Hi all steel experts there..


Below shown is connection for truss.
My primary objective is to check the adequacy of weld (in purple)
Member I is top chord of truss, II vertical and II diagonal truss member.
We have shear force on member I at the location of connection, say 300kN (this will include the contribution from diagonal as well since the shear is extracted from global analysis line model)

My question is, for a plated section we normally check the shear stress (VQ/Ib) at the weld location and check if the weld is able to carry that.
But in this case, do we need to consider the local force flow, that is, the axial force on diagonal is 4210kN and is the horizontal component of this force to be added with force contributed by longitudinal shear stress?

 

[Agent666]

I'd say your primary question is more how you're getting the load out of the brace first. The misaligned vertical stiffener, and no horizontal stiffener. Looks all wrong to me.

Look into the uniform force method for proportioning the forces out of the brace. This will give you both shear and tension for the weld design. I'd say it's pretty safe to superimpose these with the shear flow. Alternatively if you know the web plate is good for the load, simply weld it to develop the full capacity of the web plate may be sufficient, so many butt welds so what's one more at the web between friends.

But like I said the whole thing looks a bit suspect to me.

 

[KootK]

1) Interesting problem. I can't say that I've ever seen anybody specifically address this aspect of truss connection design. I assume that the top chord is a built up member (plated as you say).

2) As you've rightly identified, you've got two sources of demand on these welds.

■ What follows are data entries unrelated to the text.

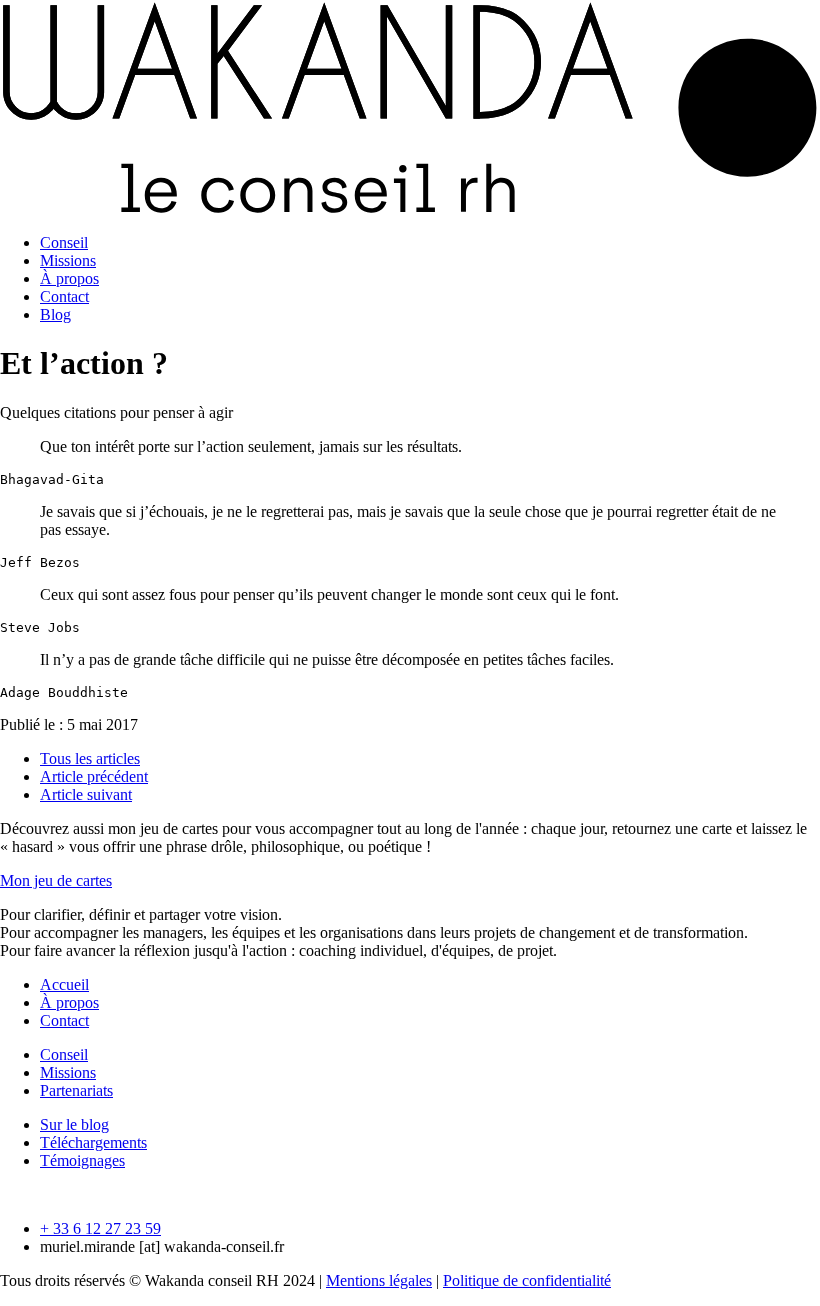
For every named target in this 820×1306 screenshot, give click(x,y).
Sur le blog (74, 1124)
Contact (64, 296)
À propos (69, 278)
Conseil (64, 242)
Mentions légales (379, 1280)
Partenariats (76, 1090)
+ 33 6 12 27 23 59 (100, 1228)
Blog (55, 314)
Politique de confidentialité (527, 1280)
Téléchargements (93, 1142)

a) Any VQ/It demand associated with curvature change in the chord. A handy feature of this, I would argue, is that the chord can't really change curvature over the width of the connection owing to the restraint provided by the connection. So I think that it's reasonable to assume that there is no VQ/It demand over the width of the connection and that this demand need not be combined with the local demand source associated with the local force transfer coming in from the truss webs.

b) The demand associated with the truss joint introducing a new increment of axial force into the chord. Note that we assume that this increment is concentric with the chord which means that it has to be concentric when it leaves the portion of the chord considered to be part of the joint. In my mind, this means that we need to to distribute the force increment across the chord section within the width of the joint rather than letting it distribute out into the flange/web welds beyond the joint. I don't doubt that such a redistribution is possible but it would be inconsistent with the story that we're telling about a concentric joint that doesn't introduce substantial moments into the chord.

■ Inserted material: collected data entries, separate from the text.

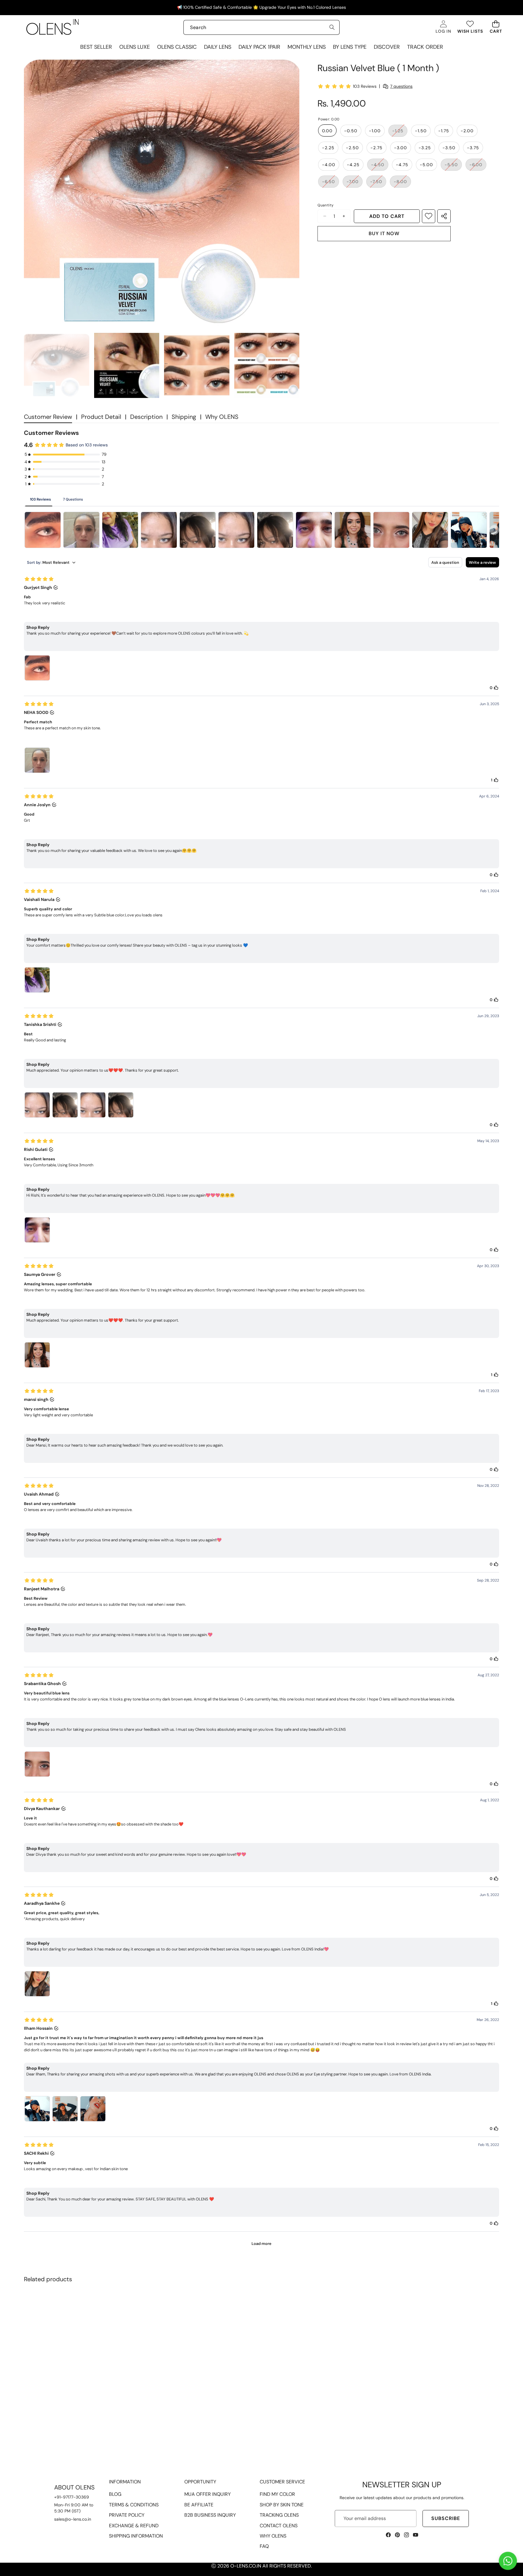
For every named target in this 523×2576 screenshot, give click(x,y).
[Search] (332, 27)
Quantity (325, 204)
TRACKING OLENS (279, 2515)
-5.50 (453, 165)
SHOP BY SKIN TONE (282, 2505)
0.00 (327, 130)
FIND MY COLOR (277, 2494)
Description (146, 417)
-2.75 (376, 147)
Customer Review (48, 417)
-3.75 (473, 147)
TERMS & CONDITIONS (134, 2505)
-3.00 (400, 147)
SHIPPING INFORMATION (136, 2536)
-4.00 (328, 164)
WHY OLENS (273, 2536)
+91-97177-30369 (71, 2497)
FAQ (264, 2546)
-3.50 (449, 147)
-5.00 (426, 164)
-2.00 (467, 130)
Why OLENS (221, 417)
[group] (56, 365)
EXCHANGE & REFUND (134, 2525)
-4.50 (379, 165)
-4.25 (353, 164)
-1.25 (399, 131)
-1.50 (421, 130)
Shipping (184, 417)
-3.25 (425, 147)
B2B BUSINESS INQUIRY (210, 2515)
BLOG (115, 2494)
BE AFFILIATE (198, 2505)
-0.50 (350, 130)
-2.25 (328, 147)
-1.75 (443, 130)
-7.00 (355, 182)
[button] (496, 27)
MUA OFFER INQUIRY (207, 2494)
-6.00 (477, 165)
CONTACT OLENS (279, 2525)
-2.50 (352, 147)
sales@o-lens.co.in (72, 2519)
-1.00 (375, 130)
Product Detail (101, 417)
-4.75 (402, 164)
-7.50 (378, 182)
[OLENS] (53, 27)
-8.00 (402, 182)
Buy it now (384, 233)
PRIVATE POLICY (126, 2515)
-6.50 (330, 182)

3) In my opinion, the hardest part about this is deciding what the effective width of the joint should be. I've made a suggestion below that I feel is reasonable but I'm certainly open to other suggestions.

The sketch below summarizes this and is drawing showing only the chord axial force increment introduced by the truss joint. I'm getting a required, two sided fillet weld of 18 mm. Substantial. And probably fairly conservative based on my estimate of connection width. Obviously, you'd want to ensure that the web itself can handle this level of load. Whatever your VQ/It demand might be at this location, it's probably a drop in the bucket relative to the local demand and, so, probably not a big deal to double up.

 

[Taras.D]

ChrisToms, if I were you, I'd design a connection of this kind with a gusset plate similar to the left stiffener.
As for now I don't understand what will carry the huge componens of tension in the brace and transfer them further to the post and the chord.
I don't know what is the code that you use, but the Eurocode states, that one should carry out independent checks for both force componenets in bracing while checking the gusset plate.
You're solving a minor problem with welds of the chord, while the major one is with the brace itself (IMHO).
As I understand, you're trying to make a nominally pinned connection of the brace, but to my view, it's better use a gusset plate and to consider it as a rigid connection in the global analysis (and include the moment component conservatively) even if your connection will actually be semi-rigid.